Work request:
Reproduce the records below word for word.

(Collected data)
* * * * *
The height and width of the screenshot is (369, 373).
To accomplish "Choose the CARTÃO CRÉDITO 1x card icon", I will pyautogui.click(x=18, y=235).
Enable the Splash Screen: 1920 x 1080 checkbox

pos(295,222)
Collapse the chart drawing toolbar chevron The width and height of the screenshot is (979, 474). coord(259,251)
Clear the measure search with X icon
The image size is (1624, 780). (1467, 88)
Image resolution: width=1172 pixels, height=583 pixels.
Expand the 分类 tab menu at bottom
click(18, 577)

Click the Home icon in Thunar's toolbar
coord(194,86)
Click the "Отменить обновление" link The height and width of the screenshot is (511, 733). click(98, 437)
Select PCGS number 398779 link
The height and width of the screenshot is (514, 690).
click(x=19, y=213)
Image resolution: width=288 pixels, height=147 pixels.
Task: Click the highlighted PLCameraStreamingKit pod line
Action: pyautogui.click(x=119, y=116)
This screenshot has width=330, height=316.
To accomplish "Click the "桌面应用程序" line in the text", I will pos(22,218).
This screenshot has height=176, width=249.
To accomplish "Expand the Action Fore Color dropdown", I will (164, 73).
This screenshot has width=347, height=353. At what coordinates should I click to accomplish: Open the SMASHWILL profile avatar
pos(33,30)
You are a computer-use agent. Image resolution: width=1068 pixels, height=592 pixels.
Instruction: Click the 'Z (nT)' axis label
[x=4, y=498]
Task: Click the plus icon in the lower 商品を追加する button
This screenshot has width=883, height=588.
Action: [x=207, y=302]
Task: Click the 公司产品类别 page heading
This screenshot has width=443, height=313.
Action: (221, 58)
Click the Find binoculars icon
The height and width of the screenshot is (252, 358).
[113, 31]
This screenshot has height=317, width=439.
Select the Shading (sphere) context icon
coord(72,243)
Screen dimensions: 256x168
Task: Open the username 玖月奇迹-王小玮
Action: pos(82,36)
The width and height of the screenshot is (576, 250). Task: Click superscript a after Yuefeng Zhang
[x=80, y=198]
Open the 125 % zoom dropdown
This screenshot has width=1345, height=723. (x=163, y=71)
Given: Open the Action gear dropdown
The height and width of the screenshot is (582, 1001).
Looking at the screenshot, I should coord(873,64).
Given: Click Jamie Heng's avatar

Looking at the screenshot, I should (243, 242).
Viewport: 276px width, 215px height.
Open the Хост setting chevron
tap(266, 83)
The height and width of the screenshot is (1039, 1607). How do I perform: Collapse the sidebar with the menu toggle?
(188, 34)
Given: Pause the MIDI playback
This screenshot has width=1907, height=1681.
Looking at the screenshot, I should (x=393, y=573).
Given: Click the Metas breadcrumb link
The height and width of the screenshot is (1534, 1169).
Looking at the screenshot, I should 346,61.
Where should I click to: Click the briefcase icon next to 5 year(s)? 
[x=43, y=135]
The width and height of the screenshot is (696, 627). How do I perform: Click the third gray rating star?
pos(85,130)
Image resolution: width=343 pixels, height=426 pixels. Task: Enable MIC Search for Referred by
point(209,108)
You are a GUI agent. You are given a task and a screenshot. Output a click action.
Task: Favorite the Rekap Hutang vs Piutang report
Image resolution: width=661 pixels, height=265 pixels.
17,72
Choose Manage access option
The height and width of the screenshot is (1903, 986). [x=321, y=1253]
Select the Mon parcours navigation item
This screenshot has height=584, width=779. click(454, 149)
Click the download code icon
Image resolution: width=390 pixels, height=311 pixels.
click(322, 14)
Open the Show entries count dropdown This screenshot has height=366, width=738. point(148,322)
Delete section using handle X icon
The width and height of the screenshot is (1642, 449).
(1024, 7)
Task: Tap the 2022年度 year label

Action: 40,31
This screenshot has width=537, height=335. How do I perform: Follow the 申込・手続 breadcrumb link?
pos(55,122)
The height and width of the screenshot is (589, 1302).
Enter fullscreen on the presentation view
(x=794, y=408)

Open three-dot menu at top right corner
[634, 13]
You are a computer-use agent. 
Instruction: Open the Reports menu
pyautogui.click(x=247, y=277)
* * * * *
Exercise solution:
The height and width of the screenshot is (369, 373).
To accomplish "Choose the CARTÃO CRÉDITO 1x card icon", I will pyautogui.click(x=18, y=235).
Enable the Splash Screen: 1920 x 1080 checkbox

pos(295,222)
Collapse the chart drawing toolbar chevron The width and height of the screenshot is (979, 474). coord(259,251)
Clear the measure search with X icon
The image size is (1624, 780). (1467, 88)
Image resolution: width=1172 pixels, height=583 pixels.
Expand the 分类 tab menu at bottom
click(18, 577)

Click the Home icon in Thunar's toolbar
coord(194,86)
Click the "Отменить обновление" link The height and width of the screenshot is (511, 733). click(98, 437)
Select PCGS number 398779 link
The height and width of the screenshot is (514, 690).
click(x=19, y=213)
Image resolution: width=288 pixels, height=147 pixels.
Task: Click the highlighted PLCameraStreamingKit pod line
Action: pyautogui.click(x=119, y=116)
This screenshot has width=330, height=316.
To accomplish "Click the "桌面应用程序" line in the text", I will pos(22,218).
This screenshot has height=176, width=249.
To accomplish "Expand the Action Fore Color dropdown", I will (164, 73).
This screenshot has width=347, height=353. At what coordinates should I click to accomplish: Open the SMASHWILL profile avatar
pos(33,30)
You are a computer-use agent. Image resolution: width=1068 pixels, height=592 pixels.
Instruction: Click the 'Z (nT)' axis label
[x=4, y=498]
Task: Click the plus icon in the lower 商品を追加する button
This screenshot has width=883, height=588.
Action: [x=207, y=302]
Task: Click the 公司产品类别 page heading
This screenshot has width=443, height=313.
Action: (221, 58)
Click the Find binoculars icon
The height and width of the screenshot is (252, 358).
[113, 31]
This screenshot has height=317, width=439.
Select the Shading (sphere) context icon
coord(72,243)
Screen dimensions: 256x168
Task: Open the username 玖月奇迹-王小玮
Action: pos(82,36)
The width and height of the screenshot is (576, 250). Task: Click superscript a after Yuefeng Zhang
[x=80, y=198]
Open the 125 % zoom dropdown
This screenshot has width=1345, height=723. (x=163, y=71)
Given: Open the Action gear dropdown
The height and width of the screenshot is (582, 1001).
Looking at the screenshot, I should coord(873,64).
Given: Click Jamie Heng's avatar

Looking at the screenshot, I should (243, 242).
Viewport: 276px width, 215px height.
Open the Хост setting chevron
tap(266, 83)
The height and width of the screenshot is (1039, 1607). How do I perform: Collapse the sidebar with the menu toggle?
(188, 34)
Given: Pause the MIDI playback
This screenshot has width=1907, height=1681.
Looking at the screenshot, I should (x=393, y=573).
Given: Click the Metas breadcrumb link
The height and width of the screenshot is (1534, 1169).
Looking at the screenshot, I should 346,61.
Where should I click to: Click the briefcase icon next to 5 year(s)? 
[x=43, y=135]
The width and height of the screenshot is (696, 627). How do I perform: Click the third gray rating star?
pos(85,130)
Image resolution: width=343 pixels, height=426 pixels. Task: Enable MIC Search for Referred by
point(209,108)
You are a GUI agent. You are given a task and a screenshot. Output a click action.
Task: Favorite the Rekap Hutang vs Piutang report
Image resolution: width=661 pixels, height=265 pixels.
17,72
Choose Manage access option
The height and width of the screenshot is (1903, 986). [x=321, y=1253]
Select the Mon parcours navigation item
This screenshot has height=584, width=779. click(454, 149)
Click the download code icon
Image resolution: width=390 pixels, height=311 pixels.
click(322, 14)
Open the Show entries count dropdown This screenshot has height=366, width=738. point(148,322)
Delete section using handle X icon
The width and height of the screenshot is (1642, 449).
(1024, 7)
Task: Tap the 2022年度 year label

Action: 40,31
This screenshot has width=537, height=335. How do I perform: Follow the 申込・手続 breadcrumb link?
pos(55,122)
The height and width of the screenshot is (589, 1302).
Enter fullscreen on the presentation view
(x=794, y=408)

Open three-dot menu at top right corner
[634, 13]
You are a computer-use agent. 
Instruction: Open the Reports menu
pyautogui.click(x=247, y=277)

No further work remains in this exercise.